Alongside those automated rails, the broker runs manual bank-transfer and direct crypto-wallet deposit/withdrawal flows for clients who prefer or require off-rail settlement. Across the full engagement, those manual channels — bank wires routed through CRM-managed approval queues, and crypto wallet transfers with QR-code receipt upload — have together accounted for the majority of total deposit volume. The PSP-routed flows handle the high-frequency long tail.
The full deposit-channel composition today includes more than sixty merchant configurations across regions and currencies. By share of total deposit volume, manual crypto wallet and manual bank transfer are roughly tied as the largest channels, with the PSP-routed crypto and fiat channels filling in the rest.

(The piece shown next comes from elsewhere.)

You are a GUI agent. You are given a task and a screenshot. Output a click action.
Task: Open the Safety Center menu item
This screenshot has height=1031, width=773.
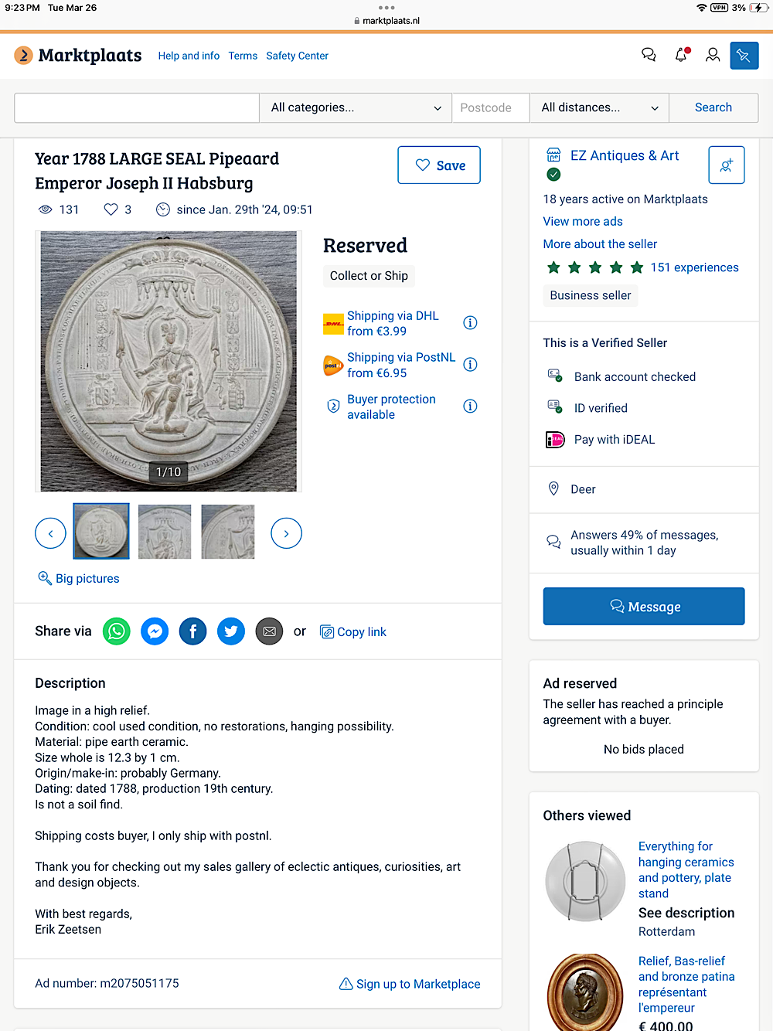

Bonus and credit operations sit on the same task-and-approval workflow as regular deposits. The client uses them for IB commission credits, occasional promotional campaigns, and balance adjustments — all routed through the CRM with role-based approval permissions and journaled audit trails.
The Trader’s Room visual identity, including color palette, header, footer, branded icons, and CSS-level theme overrides, was delivered as part of the launch and refined across the engagement as the client iterated on their public brand. The trader-facing portal carries the broker’s own visual identity end-to-end; nothing in the UI flags it as a third-party platform.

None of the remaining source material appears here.